- Data excerpts:
──────────

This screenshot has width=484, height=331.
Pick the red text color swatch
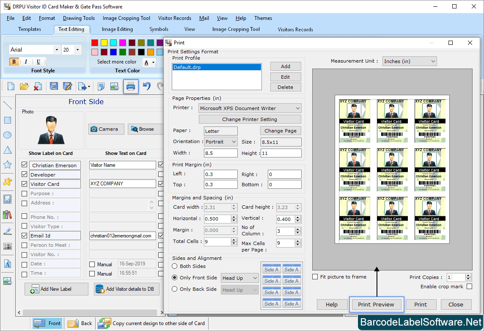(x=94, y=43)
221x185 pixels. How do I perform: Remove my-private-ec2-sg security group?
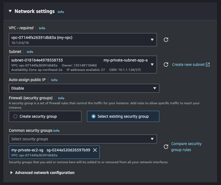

──────────

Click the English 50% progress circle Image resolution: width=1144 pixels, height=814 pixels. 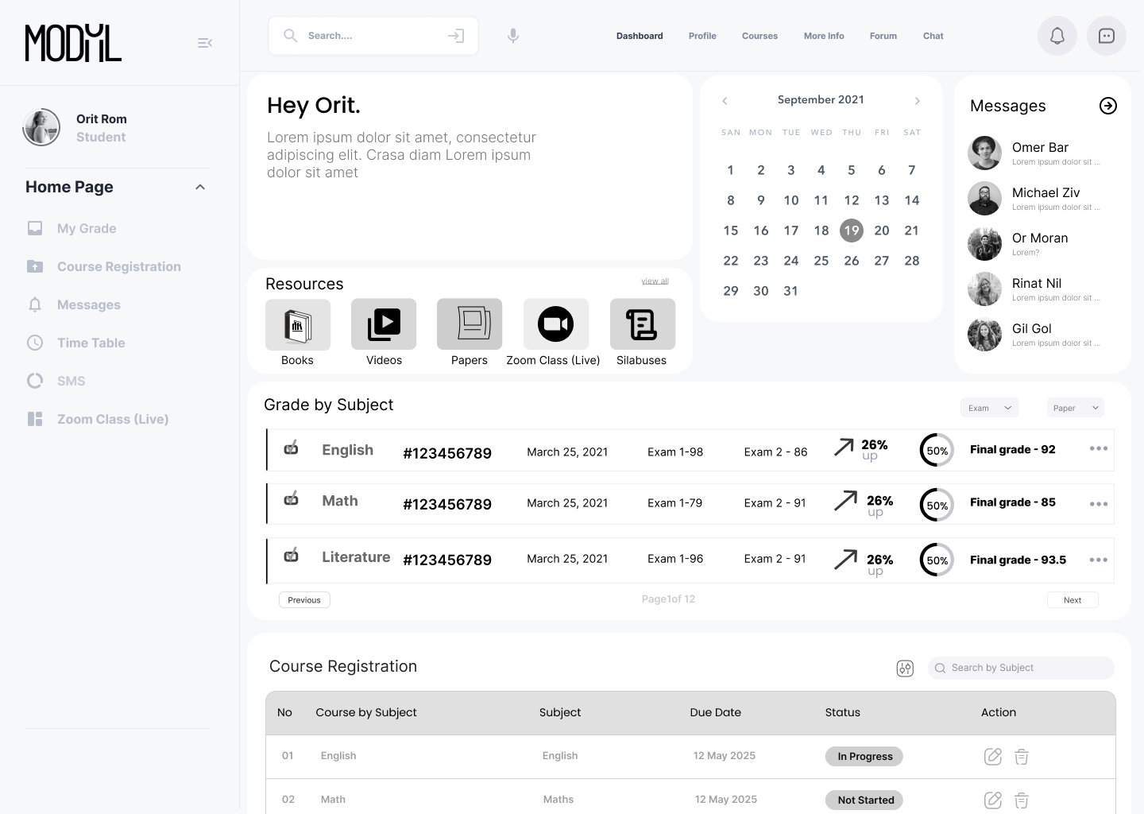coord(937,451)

──────────

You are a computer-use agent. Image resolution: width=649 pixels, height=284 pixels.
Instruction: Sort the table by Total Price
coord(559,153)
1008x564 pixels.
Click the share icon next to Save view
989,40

──────────

- Problem to solve: Can you write out the lines between the one holding "This screenshot has width=484, height=331." and the one holding "221x185 pixels. How", inclusive, with every answer coordinate scaled by 0.4 and rounded to a whole number, halves rounding up? Keep all other text, including the requests, as it is, and leave out the pictures.

- Reply to the exercise:
This screenshot has width=484, height=331.
Pick the red text color swatch
(x=38, y=17)
221x185 pixels. How do I perform: Remove my-private-ec2-sg security group?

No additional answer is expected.